The available options are listed below:

Table 1. Hop-conf Options
Short Option Extended Option Description

-h

--help

Displays this help message and quits

-v

--version

Print version information and exit

-ec

--environment-create

Create an environment Also specify the name and its home

-ed

--environment-delete

Delete an environment

-el

--environment-list

List the defined environments

-em

--environment-modify

Modify an environment

-pc

--project-create

Create a new project. Also specify the name and its home

-pd

--prject-delete

Delete a project

-pl

--project-list

List the defined projects

-pm

--project-modify

Modify a project

-dv

--describe-variable=<describeVariable>

Describe a variable

-e

-environment=<environmentName>

The name of the environment to manage

-ep

--environment-project=<environmentProject>

The project for the environment

-eu

--environment-purpose=<environmentPurpose>

The purpose of the environment: Development, Testing, Production, CI, …​

-fj

--generate-fat-jar=<fatJarFilename>

Specify the filename of the fat jar to generate from your current software installation

-xm

--export-metadata=<metadataJsonFilename>

Export project metadata to a single JSON file which you can specify with this option. Also specify the -p option to know which metadata to export.

-p

--project=<projectName>

The project name

-pa

--project-metadata-base=<projectMetadataBaseFolder>

The metadata base folder (relative to home)

-pb

--project-datasets-base-base=<projectDataSetsCsvFolder>

The data sets CSV folder (relative to home)

-pf

--project-config-file=<projectConfigFile>

The configuration file relative to the home folder. The default value is project-config.json

-ph

--project-home=<projectHome>

The home directory of the project

-pp

--project-company=<projectCompany>

The company

-ps

--project-description=<projectDescription>

The description of the project

-pt

--project-department=<projectDepartment>

The department

-pu

--project-unit-tests-base=<projectUnitTestsBasePath>

The unit tests base folder (relative to home)

-px

--project-enforce-execution=<projectEnforceExecutionInHome>

Validate before execution that a workflow or pipeline islocated in the project home folder or a sub-folder (true/false)

-sv

--set-variable=<setVariable>

Set a variable, use format VAR=Value

-sv can be used to unset a variable by specifying a variable without a value, e.g. -sv=myvar=

-cfg

--config-file=<configFile>

Specify the configuration JSON file to manage

-cfd

--config-file-describe-variables=<configDescribeVariables>[,<configDescribeVariables>…​]
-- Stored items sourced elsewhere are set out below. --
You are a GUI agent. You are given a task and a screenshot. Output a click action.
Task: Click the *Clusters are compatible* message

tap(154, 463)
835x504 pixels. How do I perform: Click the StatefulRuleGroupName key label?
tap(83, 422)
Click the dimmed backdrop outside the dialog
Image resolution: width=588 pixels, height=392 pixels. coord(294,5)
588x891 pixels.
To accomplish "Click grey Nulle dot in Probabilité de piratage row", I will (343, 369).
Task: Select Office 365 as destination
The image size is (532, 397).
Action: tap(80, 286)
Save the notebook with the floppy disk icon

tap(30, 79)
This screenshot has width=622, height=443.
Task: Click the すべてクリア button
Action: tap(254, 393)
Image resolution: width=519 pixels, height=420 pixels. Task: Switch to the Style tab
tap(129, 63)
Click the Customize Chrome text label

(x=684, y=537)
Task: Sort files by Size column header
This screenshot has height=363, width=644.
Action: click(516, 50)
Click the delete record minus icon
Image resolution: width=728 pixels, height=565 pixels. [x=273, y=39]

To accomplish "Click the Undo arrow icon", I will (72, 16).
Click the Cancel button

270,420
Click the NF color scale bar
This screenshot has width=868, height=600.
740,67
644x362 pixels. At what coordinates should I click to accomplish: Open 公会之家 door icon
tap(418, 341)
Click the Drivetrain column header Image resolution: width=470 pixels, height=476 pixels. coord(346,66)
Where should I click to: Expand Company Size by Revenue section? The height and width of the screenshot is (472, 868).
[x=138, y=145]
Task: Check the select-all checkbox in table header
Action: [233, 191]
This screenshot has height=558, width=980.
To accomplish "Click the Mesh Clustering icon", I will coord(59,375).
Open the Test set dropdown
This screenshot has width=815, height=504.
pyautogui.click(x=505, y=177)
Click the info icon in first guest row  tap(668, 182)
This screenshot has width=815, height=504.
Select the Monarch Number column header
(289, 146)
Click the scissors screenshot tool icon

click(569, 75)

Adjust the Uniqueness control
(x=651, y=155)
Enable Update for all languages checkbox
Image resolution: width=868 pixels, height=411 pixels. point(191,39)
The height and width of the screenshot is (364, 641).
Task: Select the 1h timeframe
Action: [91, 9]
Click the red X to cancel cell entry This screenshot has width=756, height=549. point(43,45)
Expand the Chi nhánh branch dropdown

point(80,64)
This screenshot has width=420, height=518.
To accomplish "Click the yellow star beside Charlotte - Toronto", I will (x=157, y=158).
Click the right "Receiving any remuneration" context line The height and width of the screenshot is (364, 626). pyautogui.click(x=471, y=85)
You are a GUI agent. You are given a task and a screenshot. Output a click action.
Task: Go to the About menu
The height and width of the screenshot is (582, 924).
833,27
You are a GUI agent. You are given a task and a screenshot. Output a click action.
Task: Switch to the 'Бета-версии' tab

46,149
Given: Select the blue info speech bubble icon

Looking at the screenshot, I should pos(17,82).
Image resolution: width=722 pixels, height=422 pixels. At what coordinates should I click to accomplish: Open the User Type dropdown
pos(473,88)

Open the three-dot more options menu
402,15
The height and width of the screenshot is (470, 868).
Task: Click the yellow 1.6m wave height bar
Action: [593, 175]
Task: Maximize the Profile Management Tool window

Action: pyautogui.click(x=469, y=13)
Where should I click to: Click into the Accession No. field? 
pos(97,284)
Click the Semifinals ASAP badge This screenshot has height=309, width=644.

A list of variable=description combinations separated by a comma

-cfv

--config-file-set-variables=<configSetVariables> ,<configSetVariables>…​]

A list of variable=value combinations separated by a comma

-eg

--environment-config-files=<environmentConfigFiles>[, <environmentConfigFiles>…​]

A list of configuration files for this lifecycle environment, comma separated

-pv

--project-variables=<projectVariables>[,<projectVariables>…​]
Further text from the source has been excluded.